Food, according to Kondo, usually comes in loudly labeled, vibrantly colored cartons when it is purchased. She suggests moving your food to “clean” containers so that your cupboard becomes a peaceful, cozy space rather than a chaotic one.
5. Apparel

According to Kondo, it’s critical to keep track of every item of clothes you wear throughout a given season when keeping it. To avoid buying items you already own, she also suggests pairing up similar-type and colored clothing.
6. Handbags

When it comes to purses, Kondo advises making it a daily habit to empty your luggage. Move the contents to a different box that corresponds to the things you’ll need on a daily basis for your purse. She also suggests keeping the bags inside one another to conserve space and keep the bags from losing their shape.
7. Images

Although it can be difficult to part with photos, according to Kondo, you should only actually save the ones that are incredibly memorable. To find out how Kondo saves and arranges her pictures, go this link.
8. Textbooks

According to Kondo, you ought to divide your book collection into two sections: those you have already read and those you have been meaning to get around to but haven’t yet. The first batch can be donated because they have fulfilled their purpose. It’s likely that you won’t read the second bunch if you haven’t before, and they can also be given. She advises preserving only your all-time favorite books.
9. Work Area

You must have a functional workspace. Eliminate everything from your workstation that does not support the work you are performing because of this. Kondo recommends storing critical documents, etc. in vertical files.
MY HUSBAND LEFT ME AND OUR KIDS FOR HIS MISTRESS – I WAS FURIOUS AND TOOK MY REVENGE.

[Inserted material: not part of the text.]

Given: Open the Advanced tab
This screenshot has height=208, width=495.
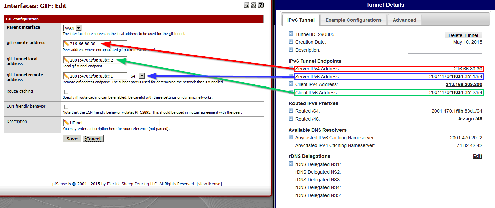Looking at the screenshot, I should [x=404, y=20].
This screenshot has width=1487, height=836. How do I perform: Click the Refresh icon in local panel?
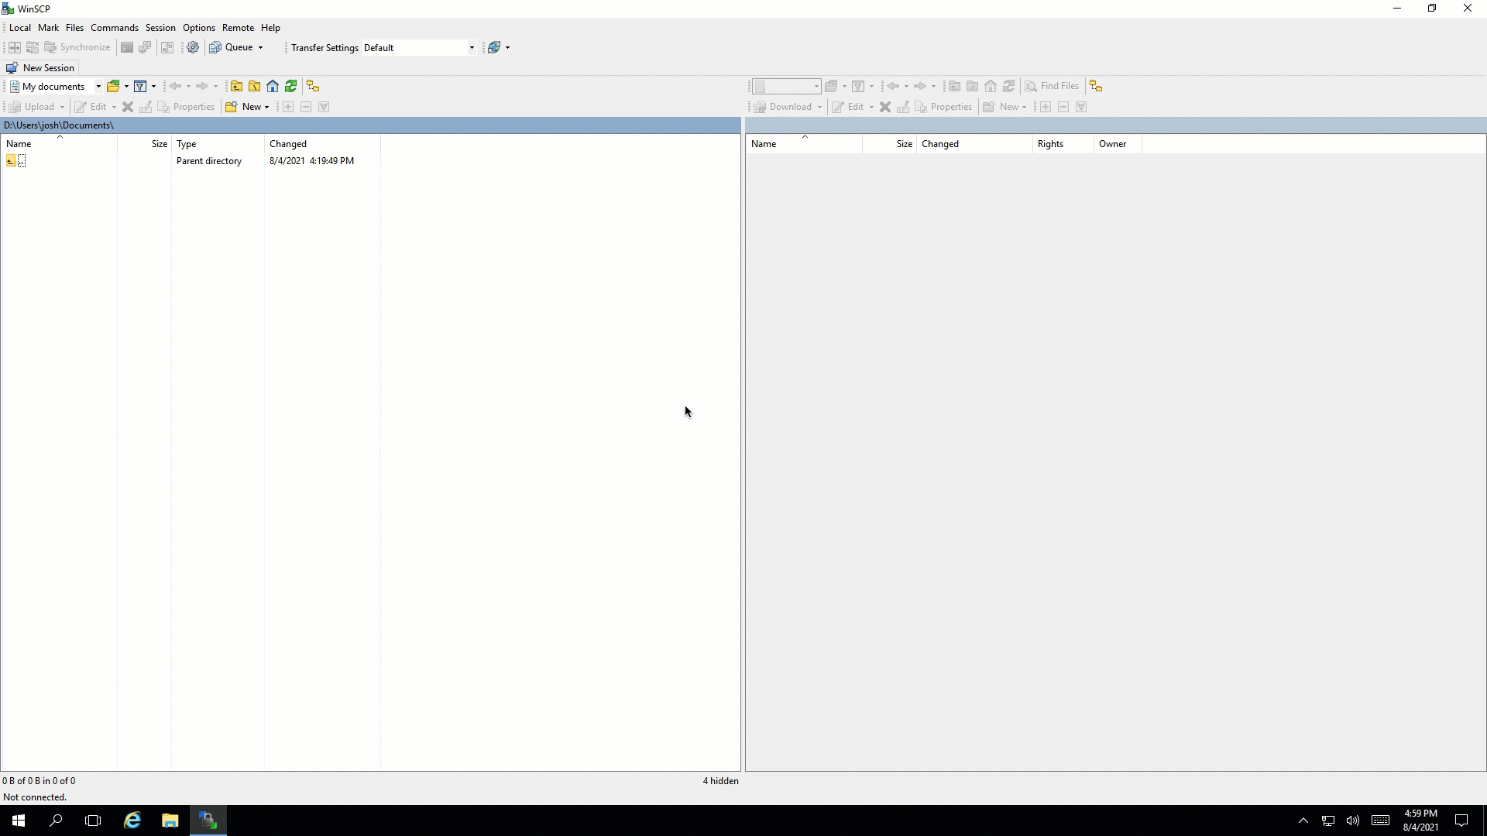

The bitterness tasted like ash in my mouth. How could he? How could he just walk away, leaving us like discarded toys? Mark, my husband of fifteen years, the man I’d built a life with, had traded us in for a shiny, new model. A twenty-year-old, no less. A coworker. I’d suspected something was off, the late nights, the secretive phone calls, but I’d pushed it aside, trusting him. Foolish me.
The day I caught them, at that cheap motel on the outskirts of town, was seared into my memory. The look on his face, a mixture of guilt and something disturbingly close to relief, still haunted my dreams. He didn’t even try to deny it, just mumbled some pathetic excuse about “finding himself.”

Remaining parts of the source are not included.